Mohon tunggu...
TJIPTADINATA EFFENDI
TJIPTADINATA EFFENDI Mohon Tunggu... Konsultan - Kompasianer of the Year 2014

Lahir di Padang,21 Mei 1943

Selanjutnya

Tutup

Humaniora

Terkadang Pilihan Itu Menyakitkan

26 April 2017   18:05 Diperbarui: 27 April 2017   03:00 788
+
Laporkan Konten
Laporkan Akun
Kompasiana adalah platform blog. Konten ini menjadi tanggung jawab bloger dan tidak mewakili pandangan redaksi Kompas.
Lihat foto
Humaniora. Sumber ilustrasi: PEXELS/San Fermin Pamplona



Memilih Yang Terbaik dari Yang Terburuk

Ketika kita berbelanja di Super Market,maka kita mendapatkan kesempatan untuk memilih barang ataupun buahan yang terbaik  menurut selera kita.Akan tetapi ,dalam perjalanan hidup,ada kalanya, kita dihadapkan pada kondisi,memilih yang terbaik ,dari yang terburuk.

Seringkali, kehidupan digambarkan bagaikan sebuah perahu yang sedang belayar. Nakhodanya adalah diri kita sendiri. Dan semua orang memahami,bahwa tidak ada manusia yang dapat menjamin,bahwa akan selamanya samudra itu tenang  dan menyenangkan. Tidak jarang terjadi,secara tanpa diduga, datang badai ,yang menyebabkan gelombang yang amat besar. Akibatnya ,perahu terombang ambing ,bagaikan sabut kelapa di permainkan gelombang .Air mulai menggenangi perahu. Dalam kondisi buruk ini,maka Kapten kapal,tidak mempunyai pilihan,selain dari membuang semua muatan kapal kelaut. Walaupun pasti akan mengalami kerugian yang amat besar dan resiko diperkarakan,namun keputusan harus diambil. "Buang semua muatan kapal atau tenggelam bersama"

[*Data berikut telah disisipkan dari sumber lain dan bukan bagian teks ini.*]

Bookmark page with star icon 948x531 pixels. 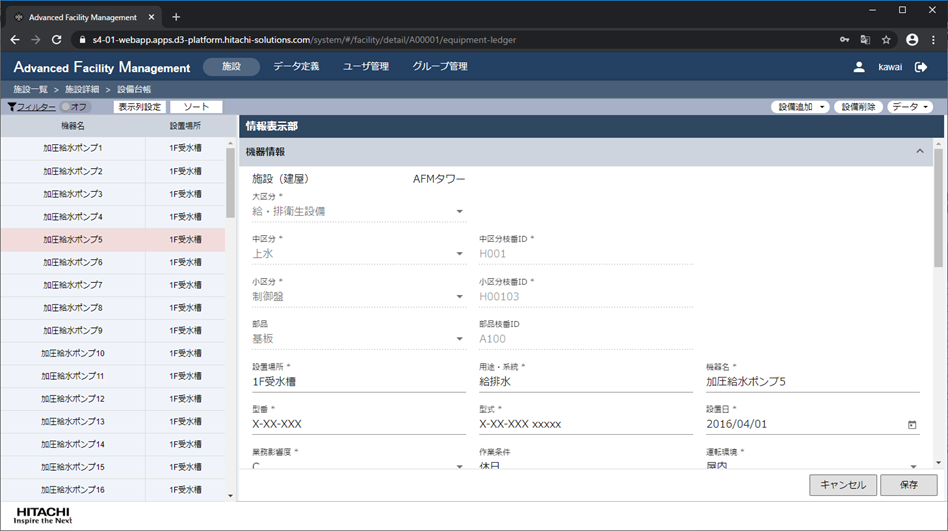coord(886,40)
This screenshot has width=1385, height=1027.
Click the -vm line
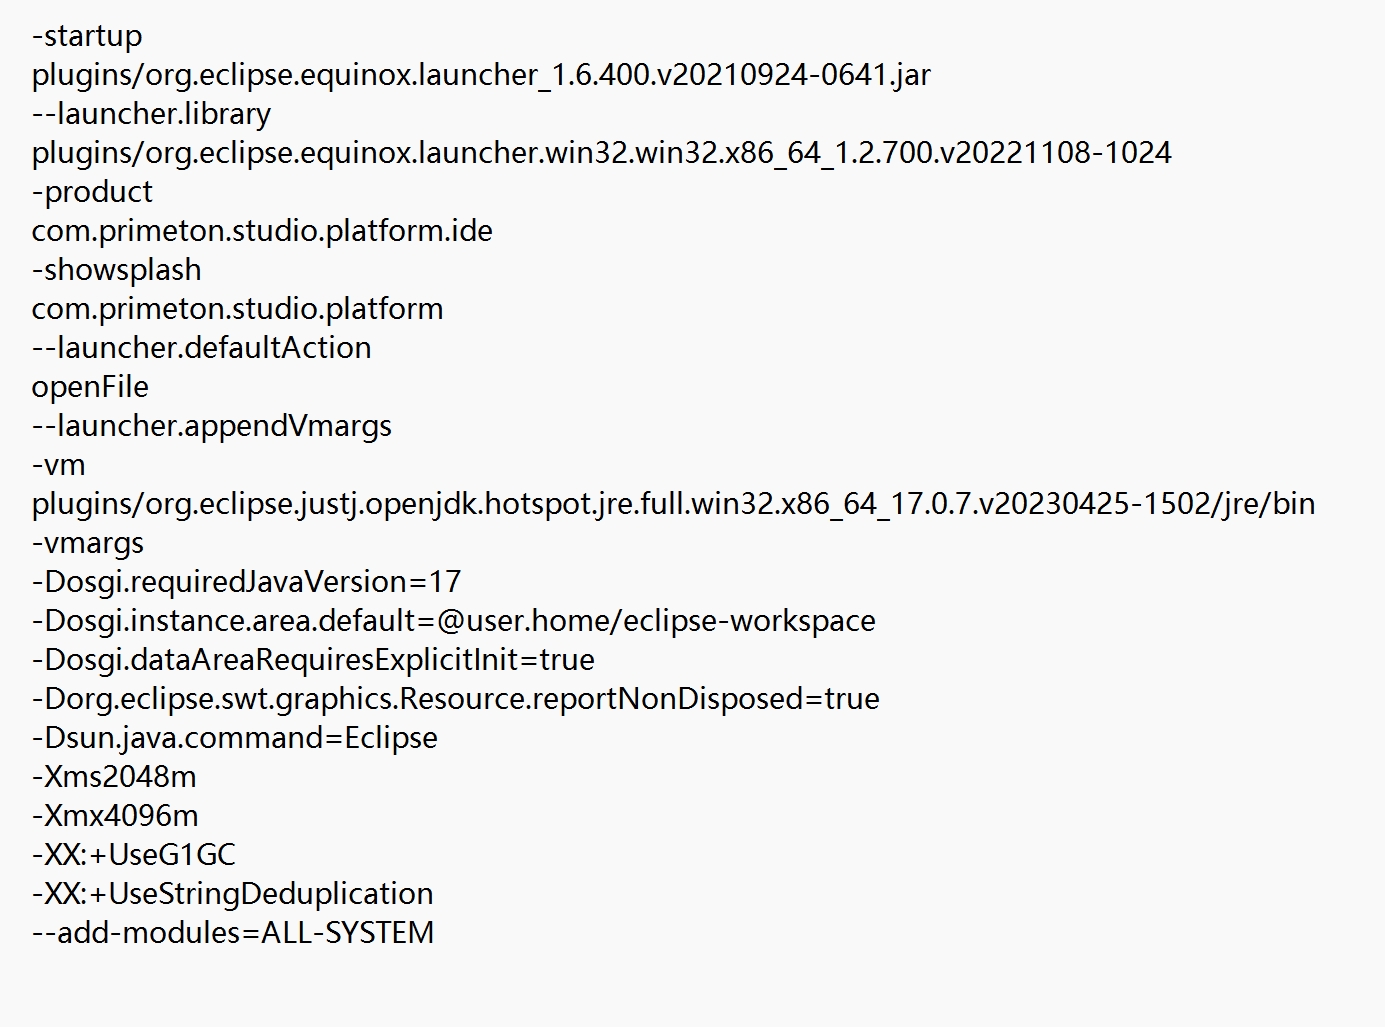click(59, 465)
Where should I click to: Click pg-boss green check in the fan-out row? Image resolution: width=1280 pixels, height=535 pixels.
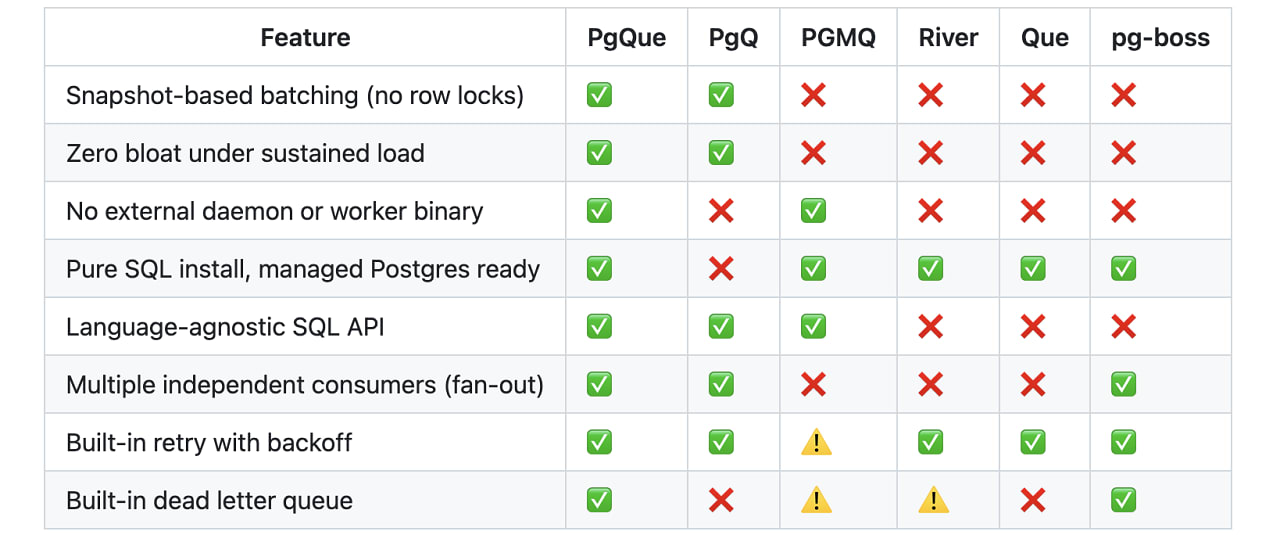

Maka dalam kondisi yang terburuk ini, Kapten kapal harus menentukan pilihan, yakni memilih yang terbaik dari yang terburuk. Membuang seluruh muatan kapal yang sangat bernilai atau kehilangan kehidupan yang tak ternilai. Saat saat seperti ini, seorang Kapten kapal di tuntut untuk dapat mengambil sebuah keputusan yang cepat dan tepat. Badai dan gelombang tidak memberikan kesempatan untuk berunding atau merenung.

"Lakukan sekarang atau tidak pernah lagi ada kesempatan"  Dalam saat saat genting inilah sikap mental seorang Kapten Kapal diuji. Mampukah ia mengambil keputusan yang cepat atau tidak .. Karena mempertaruhkan antara harta yang sangat tinggi nilainya dan kehidupan yang tidak ternilai.

Maka kita sering mendengarkan,bahwa karena badai dan gelombang tinggi, Kapten kapal memutuskan untuk membuang semua muatan kapal kelaut lepas,demi untuk menyelamatkan jiwa para penumpangnya. Pernah di pantai kota Padang,suatu hari,nelayan bukannya sibuk menangguk udang ataupun menjala ikan,melainkan menangguk berkarung karung cengkeh yang di buang kelaut.dari kapal antar pulau yang mengangkutnya,karena ditengah laut,diterpa gelombang.

Refleksi Diri

Dalam kehidupan ,sesungguhnya kita juga ibarat berlayar menuju kepulau impian masing masing, Gelombang kehidupan yang  terkadang menerpa kehidupan kita, bahkan terkadang jauh lebih ganas daripada gelombang di samudra lepas.Walaupun berbeda alamnya ,namun kondisi yang tercipta ,adalah sama,yakni memilih:" Berusaha menyelamatkan apa yang masih dapat diselamatkan atau membiarkan semuanya hancur"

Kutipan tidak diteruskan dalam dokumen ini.